Obviously some would have (the gun-toting types) but plenty more would not have (as evidenced by the Biden win). What this signifies is people’s willingness to act decisively without all information available. 

Four years ago, Americans were promised the political swamp would be drained and the country would be ‘great again’ but it’s arguably more unstable now than when Trump took Office. 

Without knowing (or at least finding out) information about a person, event or industry the people or team tasked with making future predictions or directing the course of action are prone to making the wrong call. 

While voting in (or out) a political figure differs from running a small business, you need to look at this situation and learn from it. 

The message is clear: Knowing basic information in small business is what drives scalability (even in a recession). 

But you’re probably thinking, what the hell do I mean by ‘information’, right? 

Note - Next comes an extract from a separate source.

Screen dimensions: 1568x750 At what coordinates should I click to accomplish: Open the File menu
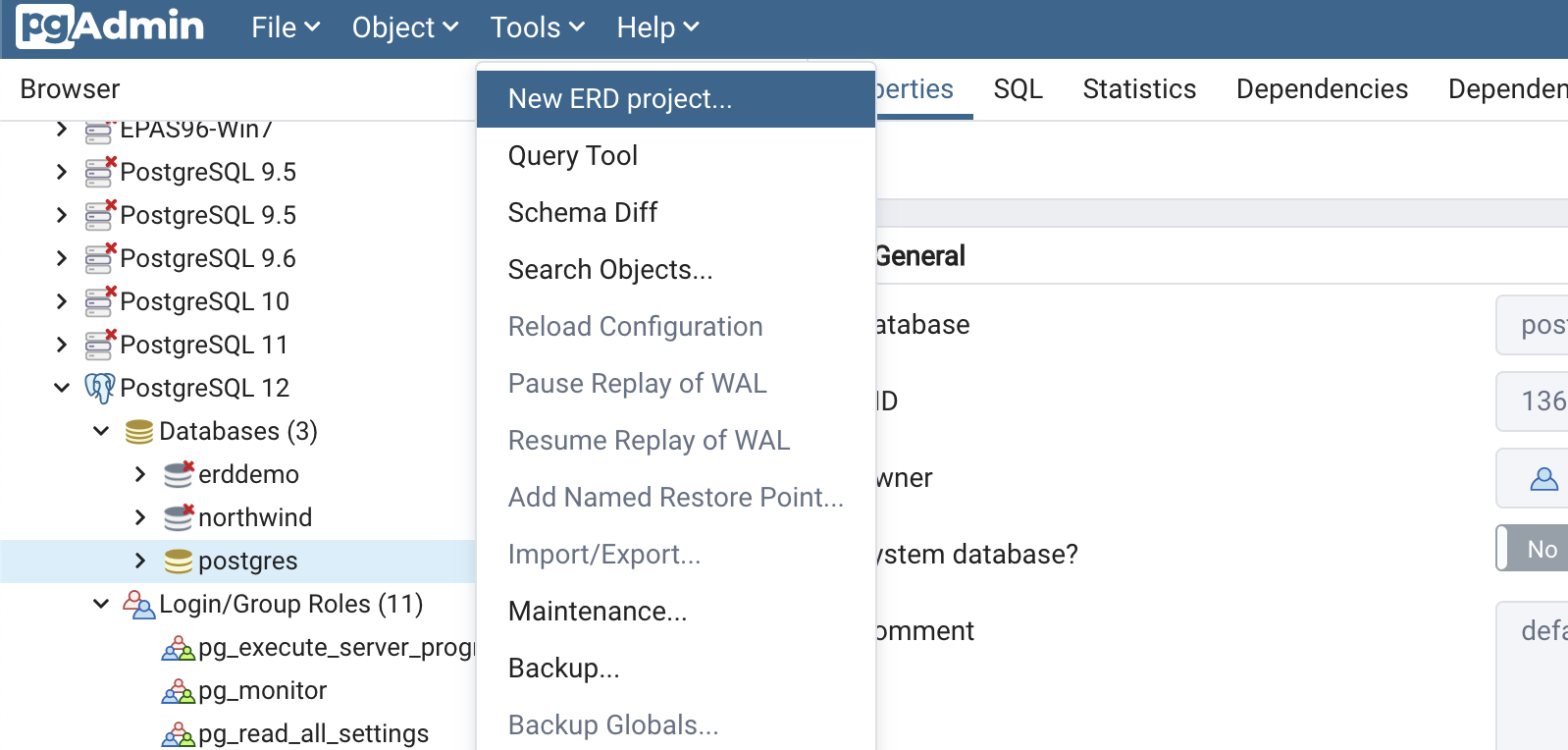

Information can be anything like the footy scores, weather temperatures, traffic conditions etc and knowing that won’t help you in business (unless you’re a betting agency, gardener or courier). 

So in this context, information refers to what actually impacts your small business - the current (and future) state of your industry, how your competitors are operating, potential new revenue streams and how your customers and staff are travelling.    

Information like this enables predictability. Predictability means growth. And growth results in success as long as your systems and processes are repeatable. 

The importance of systems in small business

According to Business Enterprise Mapping (BEM), business systems can be defined as “a collection of contiguous business processes connecting workflow together to provide a value proposition that delivers the broader purpose of the business system itself.”

In Layman’s terms that means doing the same thing to achieve a consistent result (assumingly positive) everytime. Scalability can’t happen in business without approved and functional systems in place. 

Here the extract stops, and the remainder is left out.